Records excerpted from a collection |
====================
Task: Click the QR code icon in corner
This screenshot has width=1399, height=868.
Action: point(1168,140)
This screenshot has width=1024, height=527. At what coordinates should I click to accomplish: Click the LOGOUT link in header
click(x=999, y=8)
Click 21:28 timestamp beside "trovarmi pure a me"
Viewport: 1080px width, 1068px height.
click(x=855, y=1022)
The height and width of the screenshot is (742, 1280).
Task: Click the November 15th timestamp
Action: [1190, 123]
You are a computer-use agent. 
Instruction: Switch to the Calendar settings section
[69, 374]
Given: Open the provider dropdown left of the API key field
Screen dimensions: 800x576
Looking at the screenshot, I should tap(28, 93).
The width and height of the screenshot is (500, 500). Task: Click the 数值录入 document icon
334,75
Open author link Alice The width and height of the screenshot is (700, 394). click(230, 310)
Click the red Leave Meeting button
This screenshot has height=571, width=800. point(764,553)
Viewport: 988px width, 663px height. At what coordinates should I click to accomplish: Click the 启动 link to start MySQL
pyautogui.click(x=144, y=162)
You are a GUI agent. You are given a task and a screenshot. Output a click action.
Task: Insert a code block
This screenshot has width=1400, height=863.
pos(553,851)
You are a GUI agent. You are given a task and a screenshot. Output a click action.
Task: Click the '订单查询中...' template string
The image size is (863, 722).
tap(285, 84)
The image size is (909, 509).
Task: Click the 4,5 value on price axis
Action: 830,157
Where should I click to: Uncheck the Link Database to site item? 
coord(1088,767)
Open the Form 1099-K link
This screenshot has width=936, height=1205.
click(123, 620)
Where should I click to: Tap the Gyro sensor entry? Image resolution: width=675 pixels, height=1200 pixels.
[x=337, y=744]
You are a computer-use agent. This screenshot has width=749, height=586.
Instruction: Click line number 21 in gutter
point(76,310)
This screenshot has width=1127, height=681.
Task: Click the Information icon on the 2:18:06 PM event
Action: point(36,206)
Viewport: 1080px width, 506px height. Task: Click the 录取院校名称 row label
====================
Exact copies of all the records are required.

Task: Click the QR code icon in corner
This screenshot has width=1399, height=868.
Action: point(1168,140)
This screenshot has width=1024, height=527. At what coordinates should I click to accomplish: Click the LOGOUT link in header
click(x=999, y=8)
Click 21:28 timestamp beside "trovarmi pure a me"
Viewport: 1080px width, 1068px height.
click(x=855, y=1022)
The height and width of the screenshot is (742, 1280).
Task: Click the November 15th timestamp
Action: [1190, 123]
You are a computer-use agent. 
Instruction: Switch to the Calendar settings section
[69, 374]
Given: Open the provider dropdown left of the API key field
Screen dimensions: 800x576
Looking at the screenshot, I should tap(28, 93).
The width and height of the screenshot is (500, 500). Task: Click the 数值录入 document icon
334,75
Open author link Alice The width and height of the screenshot is (700, 394). click(230, 310)
Click the red Leave Meeting button
This screenshot has height=571, width=800. point(764,553)
Viewport: 988px width, 663px height. At what coordinates should I click to accomplish: Click the 启动 link to start MySQL
pyautogui.click(x=144, y=162)
You are a GUI agent. You are given a task and a screenshot. Output a click action.
Task: Insert a code block
This screenshot has width=1400, height=863.
pos(553,851)
You are a GUI agent. You are given a task and a screenshot. Output a click action.
Task: Click the '订单查询中...' template string
The image size is (863, 722).
tap(285, 84)
The image size is (909, 509).
Task: Click the 4,5 value on price axis
Action: 830,157
Where should I click to: Uncheck the Link Database to site item? 
coord(1088,767)
Open the Form 1099-K link
This screenshot has width=936, height=1205.
click(123, 620)
Where should I click to: Tap the Gyro sensor entry? Image resolution: width=675 pixels, height=1200 pixels.
[x=337, y=744]
You are a computer-use agent. This screenshot has width=749, height=586.
Instruction: Click line number 21 in gutter
point(76,310)
This screenshot has width=1127, height=681.
Task: Click the Information icon on the 2:18:06 PM event
Action: point(36,206)
Viewport: 1080px width, 506px height. Task: Click the 录取院校名称 row label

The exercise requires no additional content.